Wednesday, April 04, 2007

Houkiboshi

    I had a wonderfully pathetic and whiney rant all done up and ready to post here - but I changed my mind. I haven't blogged here in a dozen years or more, it seems.
   

    The chaos of my rushed departure from Chicago has started to settle down, and my unquiet discontent seems to be fading. I'm not certain why this is - it's just been over the last week or so... But I'm just starting to feel better about things in general. The lack of internet access still eats at me, as does this lonely country life, but I think I'm finally recovering from the chaos of the last couple years and slowly stabilising my frame of reference.
    The other night we saw "300" at the IMAX (which is possibly the greatest movie EVER), and on the way home I launched into a dissertation on my view of the world and my methods of doing Christ's work in it.  My calling... such as it is, is something that I feel very deeply and talking about it at length invariably reduces me to tears and my emotional state to something resembling melancholy. I suppose you could say that my desire to understand and help those around me is really the driving force for my existence.
    Not so long ago I just wanted to have a job and make money. I didn't care how much I worked, so long as I brought in a goodly sum - but now... Now I almost regret the fact that money is so important to the world, because to make money one needs time, time that IMHO could be better spent with my ministry.
    In my rant the other night I explained the reasons why I do what I do and go where I go. I look like the people my heart is drawn towards, and, well... Let me put it this way: Last night my father, with his very firmly held black-and-white view of the world, came into my room and basically apologised for the scorn he had for me and my appearance. He compared me to Hudson Taylor and many other highly successful missionaries (?), because I look to go into a culture and be a part of that culture. I don't expect people to come to me, rather, I go to them.

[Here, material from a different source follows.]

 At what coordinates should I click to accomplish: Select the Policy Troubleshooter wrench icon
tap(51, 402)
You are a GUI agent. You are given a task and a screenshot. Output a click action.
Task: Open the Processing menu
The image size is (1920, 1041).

I join them in their places of gathering, I wear their dress and listen to their music.
    I say a lot of stuff during the course of a day, but for my dad to come to me and say that he was wrong and that he believes what I'm doing is truly the best way - in agreement with my admittedly radical and far-flung opinions (which he doesn't, or at least very rarely, agree with) - what more proof do I need?
    That night, after we got home, I stood out on the porch in the starlit darkness and thought while the tears came unbidden. My dad came out and asked me what I was doing and I just told him "crying." LOL But then I asked him (when I could get my voice to work) if I was actually doing the right thing, or if I was just, well, making excuses for unhinged behavior. And then a few nights later he comes in and tells me "yes" so resoundingly that, well...

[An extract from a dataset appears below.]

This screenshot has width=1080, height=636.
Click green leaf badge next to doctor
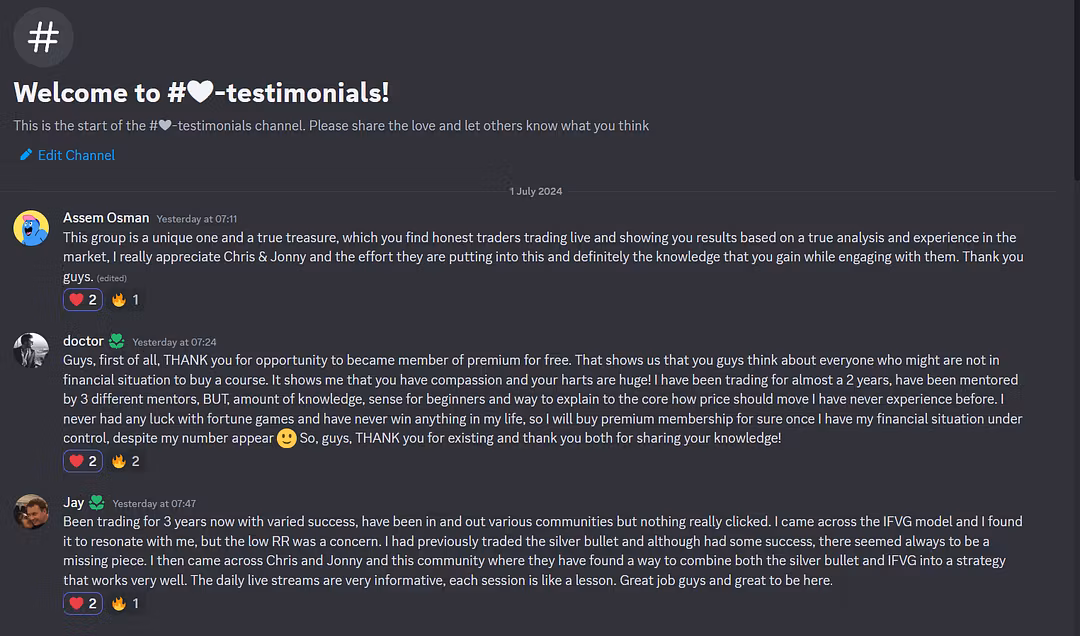pos(117,341)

    I'm a difficult person. Always have been - you can ask my mom. I think along bizarre lines and come up with radical (some have said heretical) concepts. My opinions are shared by very few, and it gets worse when I'm around my non-christian friends (which are actually the majority of those who I know), because they don't like anything having to do with such things as the God I follow. Furthermore, I have to stand out in that darkness and stand on what is tantamount to simply my opinion, alone and outcast from everyone around me. I can't go to elder Christians and ask their views on something because I know they'll mark me as trouble. Almost everyone does. And I can't go to the few peers I have because they're dealing with the same things and don't know either.

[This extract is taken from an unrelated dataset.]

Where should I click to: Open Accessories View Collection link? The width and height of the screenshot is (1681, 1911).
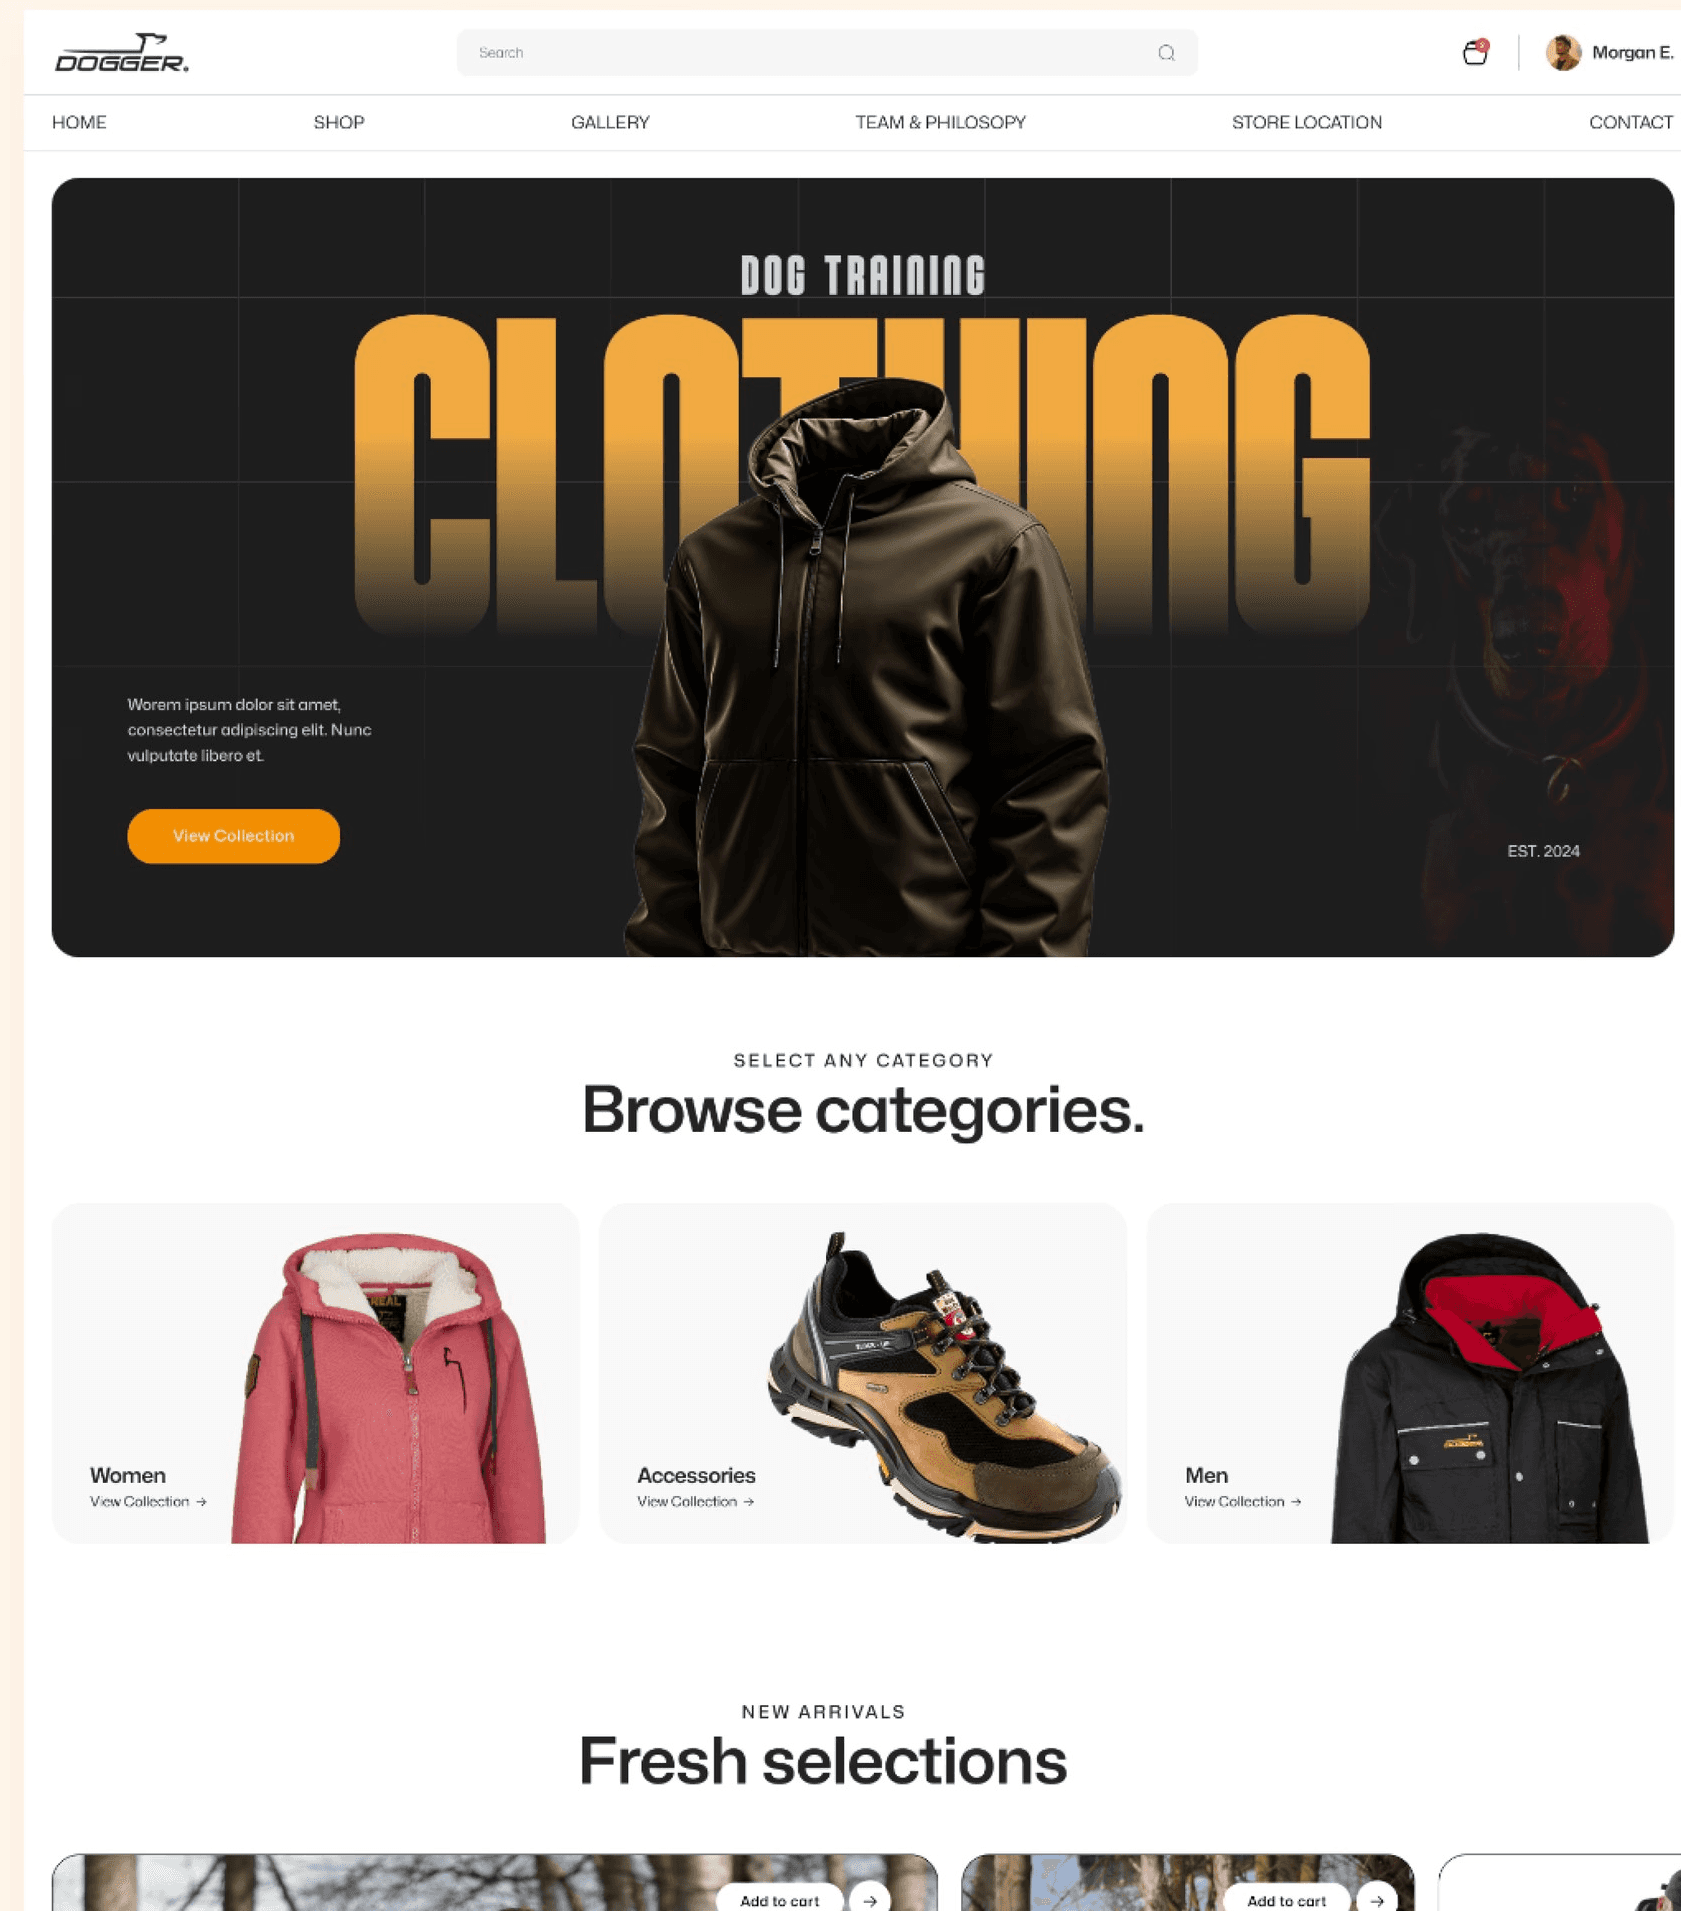coord(695,1502)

    I live, for the most part, alone - even when around friends - because I'm called to something very very few understand. But to have my dad (and also my mom) tell me they agree with me, well... That's reassuring. I knew I was right, but as strong as I am I don't think anyone can live on their own and even the leader-types like me need signs and guides every now and then to outline that narrow way I must trod.

    Things still are in a turmoil, and I doubt if I'll ever be settled. As much peace as I feel now I know that eventually I will go back to Chicago - but for now, at least, I am content to wait here until the Lord opens a definite way.